Halo, sobat berkuliah.com! Kali ini berkuliah.com kembali lagi untuk menyajikan berbagai kisah inspiratif dari pengalaman para mahasiswa da...
Halo, sobat berkuliah.com! Kali ini berkuliah.com kembali lagi untuk menyajikan berbagai kisah inspiratif dari pengalaman para mahasiswa dan teman kita asal Indonesia yang menjalani studi mereka di luar negeri, khususnya berikut ini cerita dari Australia. Siapakah dia? Mari simak ulasannya berikut ini.
Halo, Dimitri. Supaya bisa lebih kenal, bisakah diceritakan tentang profil diri kamu? Apa alasan yang membuat kamu memilih Australia sebagai negara tujuan studi kamu?
Perkenalkan, nama saya Dimitri Josephine.
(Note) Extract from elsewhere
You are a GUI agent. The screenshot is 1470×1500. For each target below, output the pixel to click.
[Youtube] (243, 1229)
Saya sekarang sedang menjalani tahun kedua semester kedua di Queensland University of Technology (QUT), dan mengambil Bachelor of Business majoring di Marketing dan Human Resources Management.
Dulu waktu tahun 2011 ketika lulus SMA, saya langsung masuk ke Bina Nusantara International (BINUS) yang di ada Senayan (Jakarta), mengambil jurusan Marketing. Setelah setahun (2 semester) kuliah, saya kemudian pindah ke Aussie.
Tapi, karena beberapa alasan, saya tidak jadi ke Australia, dan orangtua saya menyarankan untuk ke Boston, US mengambil English Course yang cuma 4 bulan (September, 2012). Karena dari sana, katanya bisa dibantu untuk masuk ke Boston University (BU). Tapi, ketika di sana saya sendiri ternyata merasa kurang nyaman karena kejauhan dari Indonesia, dan sayapun bilang kepada orangtua tidak mau mengambil kuliah di Amerika. Akhirnya, saya kemudian pulang ke Indonesia (Januari 2013), apply lagi ke QUT, test IELTS, dan berangkat ke Australia Juli 2013.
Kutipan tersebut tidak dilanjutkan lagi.